(Pixel coordinate grounding data)

/---

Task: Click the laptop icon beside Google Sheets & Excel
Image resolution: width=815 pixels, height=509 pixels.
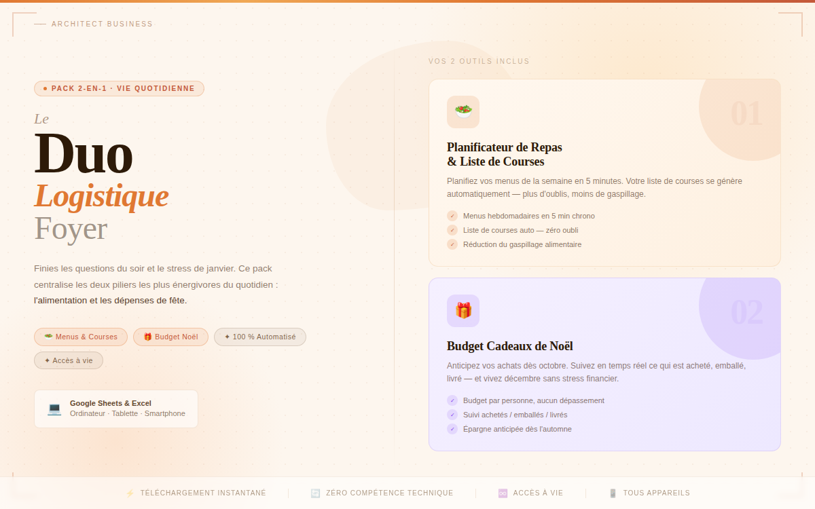Action: click(x=54, y=409)
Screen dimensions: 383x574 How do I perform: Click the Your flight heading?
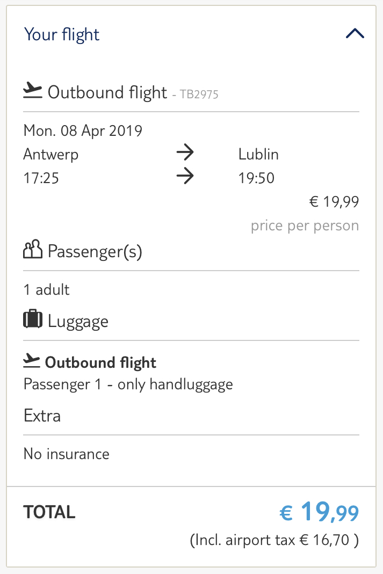point(62,35)
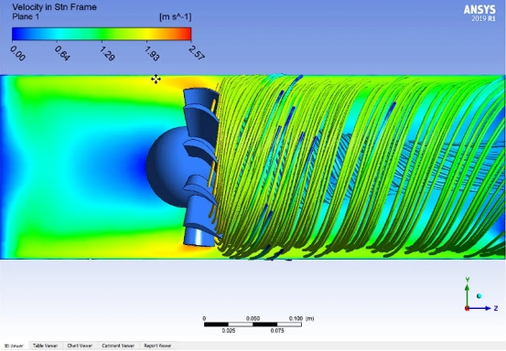Show the Report Viewer tab
The height and width of the screenshot is (351, 506).
coord(157,346)
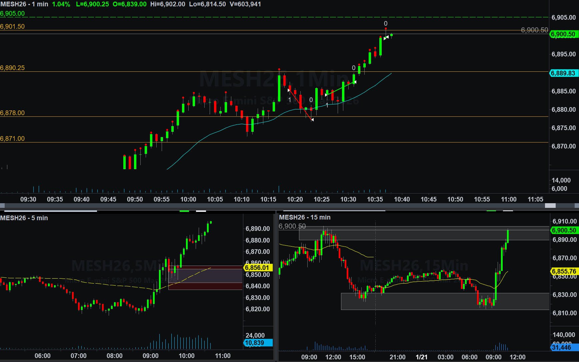Image resolution: width=579 pixels, height=362 pixels.
Task: Click the cyan 6,889.83 moving average tag
Action: click(x=563, y=73)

\---

ASSIGNED TASK → In your copy, include no pictures, but set down every record exactly.

TASK ANSWER →
Task: Click the laptop icon beside Google Sheets & Excel
Image resolution: width=815 pixels, height=509 pixels.
Action: click(x=54, y=409)
Screen dimensions: 383x574 How do I perform: Click the Your flight heading?
point(62,35)
Show the Report Viewer tab
The height and width of the screenshot is (351, 506).
coord(157,346)
Image resolution: width=579 pixels, height=362 pixels.
Task: Click the cyan 6,889.83 moving average tag
Action: click(x=563, y=73)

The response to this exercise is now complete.